Presidium Dewan Rakyat Dayak Kecam Mendagri Soal Monumen Laskar Cina

Masyarakat Adat Dayak Ma'anyan Panju, Barito Timur, kalimatan Tengah mendatangi gedung KPK, Jakarta, Rabu (7/5).
Foto: Republika/Agung Supriyanto
Masyarakat Adat Dayak Ma'anyan Panju, Barito Timur, kalimatan Tengah mendatangi gedung KPK, Jakarta, Rabu (7/5).

REPUBLIKA.CO.ID, Jakarta -- Presidium Dewan Rakyat Dayak mengecam  tindakan Menteri Dalam Negeri (Mendagri) Tjahyo Kumolo  yang meresmikan monumen perjuangan laskar CIna di Taman Mini. Menurut dia kebijakan itu tidak benar karena menyakiti nurani suku bangsa yang lain.

"Kenapa harus monumen laskar Tionghoa, padahal laskar  Rakyat Dayak banyak yang berjuang namun tidak pernah di apresiasi bentuk perjuangnanya. Kami mengecam Mendagri yang menganak emaskan etnik tertentu, peresmian monumen Po An Tui Laskar Tiong Hoa jelas menyakiti  rakyat Dayak yang lebih banyak membuat laskar untuk membela negeri ini," tegas Ketua Presidium Dewan Rakyat Dayak Bernadus dalam pernnyataanya di Jakarta,  (29/2).

Bernadus menambahkan,  suku Dayak adalah satu-satu nya suku yang menyatakan sumpah setia kepada Republik Indonesia pada tanggal 17 Desember 1946 dengan tata cara upacara sakral suku dayak di Gedung Agung Istana Presiden Yogyakarta yang di pimpin langsung oleh tokoh Dayak Cilik Riwut. Cilik merupakan anggota tentara nasional Indonesia, penerjun pertama yg dimiliki oleh republik Indonesia  asli suku Dayak.

Hingga hari ini, kata dia, pengajuan nama Cilik Riwut sebagai pahlawan nasional pun belum mendapatkan hasil. Apalagi membuat monumen sumpah setia rakyat Dayak untuk Bela NKRI, jauh dari impian.

"Suku Dayak juga pernah terlibat aktif dalam memadamkan upaya pemberontakan dari etnis Tionghoa yang dikenal dengan peristiwa penyerangan Pangkalan II angkatan udara RI di Sangau Ledo yang dilakukan oleh barisan rakyat," katanya.

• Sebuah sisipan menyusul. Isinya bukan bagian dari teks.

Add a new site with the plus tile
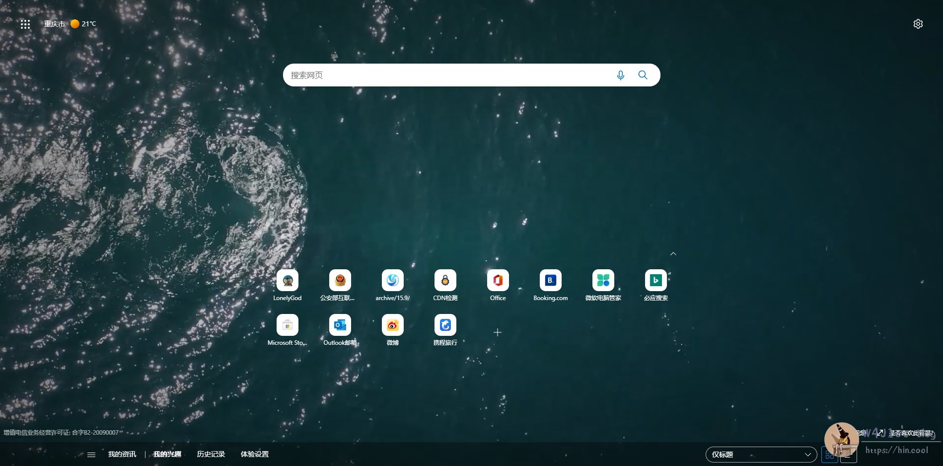The width and height of the screenshot is (943, 466). 497,332
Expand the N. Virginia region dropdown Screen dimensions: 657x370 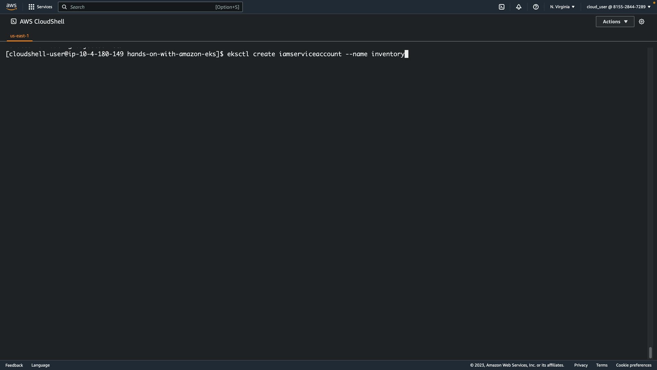click(562, 7)
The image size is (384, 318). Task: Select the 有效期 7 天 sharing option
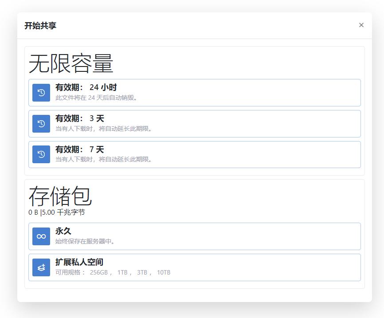coord(194,154)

Menurutnya, pemberontakan yang dilakukan oleh etnis Tionghoa, menyisakan luka bagi suku dayak yang dikenal peristiwa makuk merah.

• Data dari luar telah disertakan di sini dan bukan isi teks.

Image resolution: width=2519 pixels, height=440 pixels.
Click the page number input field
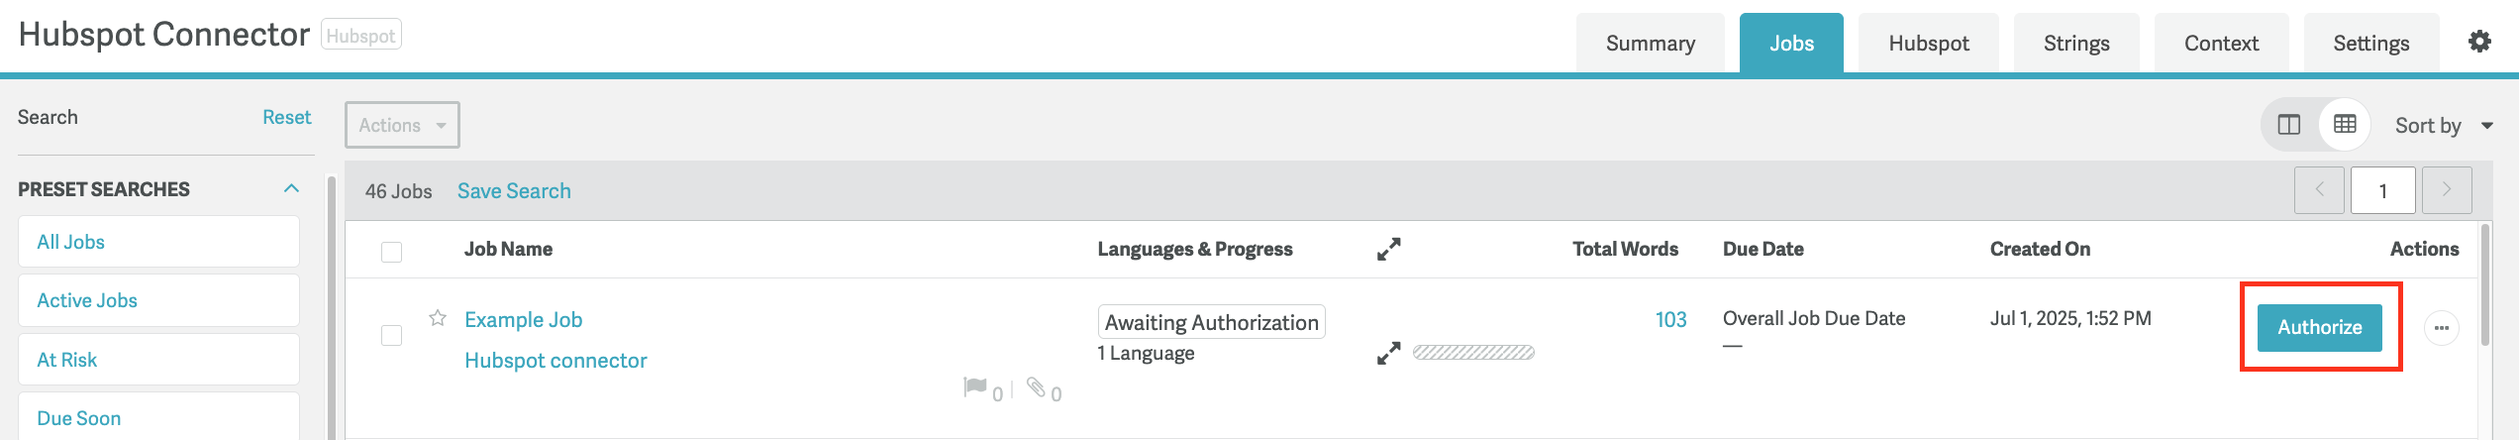coord(2383,190)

"Tanah kami tanah Dayak hanya sebagai tempat eksploitasi Sumber Daya Alam saja. Tambang tambang berdiri dimana mana menyisakan kerusakan alam, pemaksaan pembukaan perkebunan dan bahkan tiap tahun rakyat Dayak  mendapat kado asap dari pembalak liar yang membuka lahan, tanah kami dijadikan lahan transmigran tanpa minta imbalan,"  katanya.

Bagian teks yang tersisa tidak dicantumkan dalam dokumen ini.